I still think your biggest problem with dual battery set up for use of the two separate voltages would be keeping them at the same charge state. Also, doing it without an isolator could end up being a fire hazzard. I would hate to see a cool car burned down. I have seen that happen on squirly battery systems more than a couple times. Can ruin an otherwise fun weekend..

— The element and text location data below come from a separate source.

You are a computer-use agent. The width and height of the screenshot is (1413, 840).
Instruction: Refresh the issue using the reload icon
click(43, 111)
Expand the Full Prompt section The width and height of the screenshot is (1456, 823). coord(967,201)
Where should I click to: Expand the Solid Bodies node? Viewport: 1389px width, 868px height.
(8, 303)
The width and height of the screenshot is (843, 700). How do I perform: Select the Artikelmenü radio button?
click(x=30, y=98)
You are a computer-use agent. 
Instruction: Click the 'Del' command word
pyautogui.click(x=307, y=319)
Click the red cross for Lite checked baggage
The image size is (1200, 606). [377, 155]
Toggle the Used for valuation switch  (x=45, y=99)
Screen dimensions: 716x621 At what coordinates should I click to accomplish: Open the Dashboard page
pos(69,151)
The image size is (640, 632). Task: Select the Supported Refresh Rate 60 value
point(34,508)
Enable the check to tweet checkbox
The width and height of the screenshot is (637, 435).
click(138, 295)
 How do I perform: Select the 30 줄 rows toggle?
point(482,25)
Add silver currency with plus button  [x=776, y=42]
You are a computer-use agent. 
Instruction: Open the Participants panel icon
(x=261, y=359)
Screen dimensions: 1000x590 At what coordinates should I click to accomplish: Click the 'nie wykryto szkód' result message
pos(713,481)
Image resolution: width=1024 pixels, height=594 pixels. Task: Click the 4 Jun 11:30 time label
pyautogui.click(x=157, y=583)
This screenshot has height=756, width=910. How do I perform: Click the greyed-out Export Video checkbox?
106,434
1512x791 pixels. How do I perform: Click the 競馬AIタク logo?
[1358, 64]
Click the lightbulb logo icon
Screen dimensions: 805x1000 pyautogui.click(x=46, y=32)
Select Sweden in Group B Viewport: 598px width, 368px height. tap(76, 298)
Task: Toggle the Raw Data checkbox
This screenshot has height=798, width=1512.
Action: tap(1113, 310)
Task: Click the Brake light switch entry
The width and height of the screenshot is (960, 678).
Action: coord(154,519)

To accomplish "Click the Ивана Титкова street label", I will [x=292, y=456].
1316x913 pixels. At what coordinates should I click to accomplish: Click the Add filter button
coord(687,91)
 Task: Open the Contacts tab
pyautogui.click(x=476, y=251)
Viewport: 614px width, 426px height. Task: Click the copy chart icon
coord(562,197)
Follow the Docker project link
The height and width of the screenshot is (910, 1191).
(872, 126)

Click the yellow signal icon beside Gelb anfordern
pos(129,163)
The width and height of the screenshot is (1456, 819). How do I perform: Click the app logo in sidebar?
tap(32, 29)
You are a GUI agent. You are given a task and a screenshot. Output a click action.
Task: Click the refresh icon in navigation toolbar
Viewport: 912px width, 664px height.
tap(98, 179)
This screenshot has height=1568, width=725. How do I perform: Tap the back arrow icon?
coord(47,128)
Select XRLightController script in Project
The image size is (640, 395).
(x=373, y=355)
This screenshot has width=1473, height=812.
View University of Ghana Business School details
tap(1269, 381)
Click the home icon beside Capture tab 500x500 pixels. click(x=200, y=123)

I have put series/parallel on old farm trucks way back when and been around them on trucks and equipment. This isn't the same thing. Those kept the 6 volt charging system. Basically the 6 volt batterys were in parallel except the starter got 12 volts (or 12 and 24). They were complicated and problematic. This would be a lot simpler. I appreciate the advice. So far what I'm hearing as the main drawback is the hassle of 2 batterys. Although I don't see what would be a huge hassle about 2. One battery isn't any problem and multiply that x 2 still equals not much hassle.
If the gauge resistors are easy to find and install, how about some specific info on where to get them and how/where you who have done that put them. I looked into it once and the guy at the auto electric store told me I had to know the specific draw of each item to know what value of resistor to use. Is that accurate?
 
Thanks. I will probably research this more and see what I can come up with. Maybe the resistor from a 70s Ford pickup instrument cluster, I think they cut it down to 5 volts. I would probably take the amp gauge out of service as I usually like to install a voltmeter somewhere in my vehicles.
 
Thats the ticket...

You don't need to know specific draw. Early gauges aren't that picky. All you need is a simple voltage reducer. You can buy a "Runtz" resistor from Speedway for $17.99. Here's a link - http://www.speedwaymotors.com/12-Volt-to-6-Volt-Reducer,2374.html

OR... If you are electronically inclined you can build your own for much cheaper. Here's a link for that - http://www.jalopyjournal.com/forum/showthread.php?t=448038

There ya go...

....................
 
You don't need to know specific draw. Early gauges aren't that picky. All you need is a simple voltage reducer. You can buy a "Runtz" resistor from Speedway for $17.99. Here's a link - http://www.speedwaymotors.com/12-Volt-to-6-Volt-Reducer,2374.html

OR... If you are electronically inclined you can build your own for much cheaper. Here's a link for that - http://www.jalopyjournal.com/forum/showthread.php?t=448038

There ya go...

COOL!! Thanks, that is just what I was hoping for, something solid. Funny thing I go through the speedway catalog from cover to cover and never saw those.
 
I have run two 6v's like you describe with no bad effects. Ground the negative post on one battery, hook a short cable from the positive post to the negative on the other battery and the 12v positive draw is the other post. The 6v draw goes to the jumper between the batteries.
It would seem that one battery will discharge more than the other, but in the real world it seems to work fine. The only problem you might encounter is if the 6v system was positive ground. Then you have to swap the wires on the ammeter so it works the right way.
With this setup, the ammeter doesn't work exactly right, only reading what is going on in the 6v system, but it works well enough, especially if you use a voltmeter too.